To touch on valuation: The best public comp to this business is Apria (APR), a direct and named competitor in AHCO’s 10-K, though not a rollup. APR is substantially less leveredix, and unlike AHCO it has grown FCF every year for three straight years.x Yet, APR trades at a fraction of the multiples of FCFxi and earningsxii that AHCO does, and at a substantial discount on an EV/EBITDA basis as wellxiii. If AHCO merely traded at parity with this pure comp on NTM EV/EBITDA (6.5x vs. 8.5x), it would be a $12 stock, for >50% downside.

And pure-comp APR’s organic growth? Low single digits.xiv


AHCO’s Organic Growth Is Deeply Negative, But Obfuscated By Accounting Games

a. What AHCO says its organic growth is (8-10%)

Pull up the last quarter’s financial supplement from AHCO’s websitexv and you’ll find a generally strong organic growth rate represented, with an especially impressive Q121 against a remarkably strong Q120 comp:


AHCO indicated its expectations for similarly impressive organic growth in 2021 and 2022 at the Jefferies Healthcare Conference on June 2, 2021:

“…we're still confident with 8 to 10 organic growth in this year and right now we see similar, if not the same in future and for 2022 as we get closer to the year end, I'm sure we'll update that.”

And of course, the analyst community dutifully accepts this guidance, modeling 8%+ organic growth in the years to come. All currently known acquisitions will have been lapped by the second half of 2022, and analyst convention is to model future revenues without assumed acquisitions:


We believe that the Street is unwittingly modeling approximately 13% YOY organic growth exiting 2021 as well. The Street models $640m of revenues for that quarter, which compares to $345m of ex-B2B net revenues for Q420 (Bloomberg’s Q420 number above is wrong). That’s an increase of $295m. AHCO has only purchased companies with revenues of about $225m quarterly in Q121, and about $26m quarterly so far in Q221 (our estimate for Spiro), or $251m in total.

This implies that the Street is expecting roughly $44m of quarterly, YOY organic revenue growth in Q421, given Wall Street’s convention of not modeling future acquisitions. This would represent a truly massive acceleration of currently negative organic growth, obviously.

Because AHCO just did a massive deal, far larger than anything it has ever bought before, the organic growth rate of the company is going to become even more important than it already was. This is because the company cannot realistically expect to maintain its inorganic growth rate anywhere near what it has been. Understanding the real organic growth of AHCO is important for any investor to begin with.

So what would it mean if AHCO’s organic growth were actually negative, but the company were actively hiding that fact and investors were buying the story?

b. What AHCO’s organic growth actually is (around zero, and -14% in recent quarters)

Restated for convenience, the chart from our Executive Summary section showing our independent calculations of organic growth appears here. We will elaborate in detail on our calculations shortly.

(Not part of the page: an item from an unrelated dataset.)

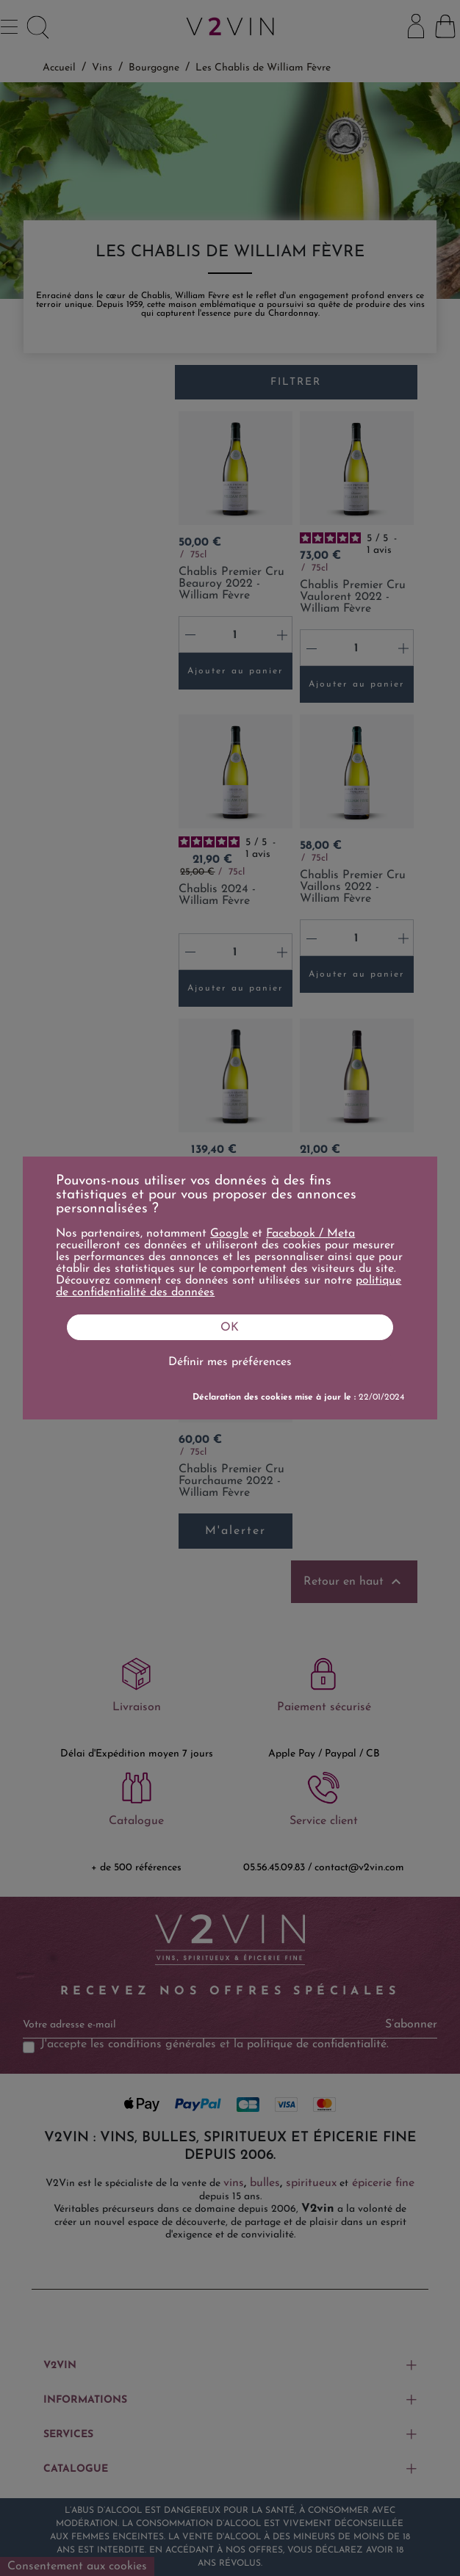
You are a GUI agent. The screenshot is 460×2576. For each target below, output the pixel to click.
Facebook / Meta (310, 1234)
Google (229, 1234)
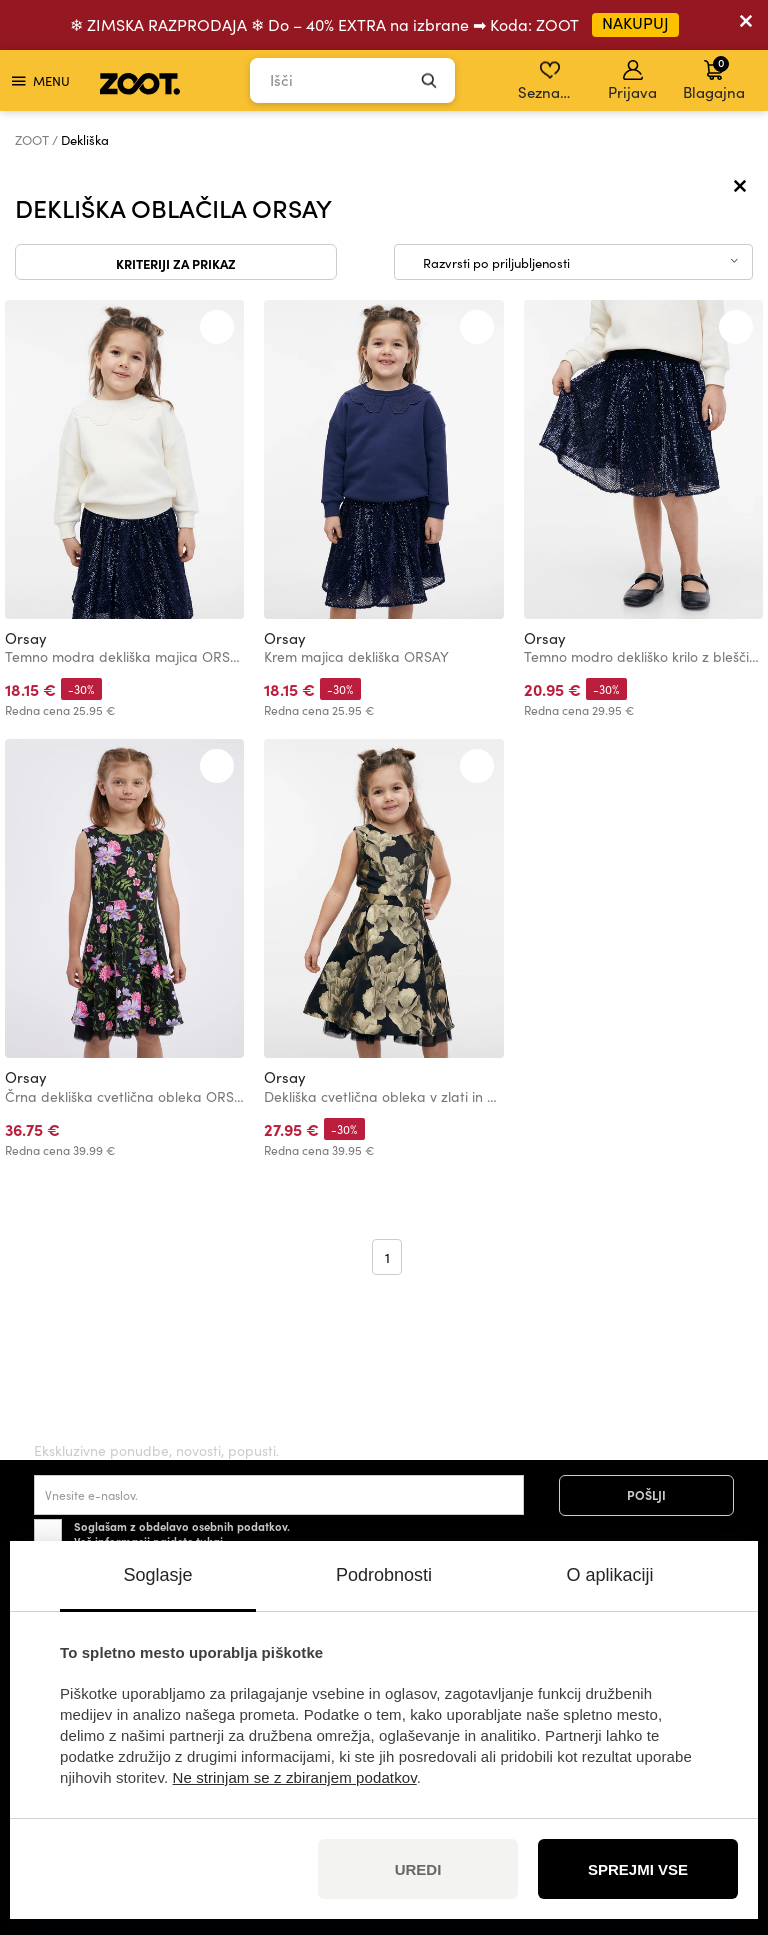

While we have annual revenue information going back to 2015, we have quarterly information for a limited historical period as well. We think a quarterly calculation is especially illuminating in one key respect: it highlights how the company’s organic growth surged in late 2018 and 2019, just before the IPO, but faded after and has been downward since:


(Note that in this second chart, we include the Q221 consensus-estimated period as well. This represents what organic growth should be if the company hits the consensus revenue bogey, based on our estimates of inorganic contribution.)

We can pick different time periods over which to average these organic growth numbers, but they’re consistently averaging in the low single digits (at best), and they’re trending in the wrong direction.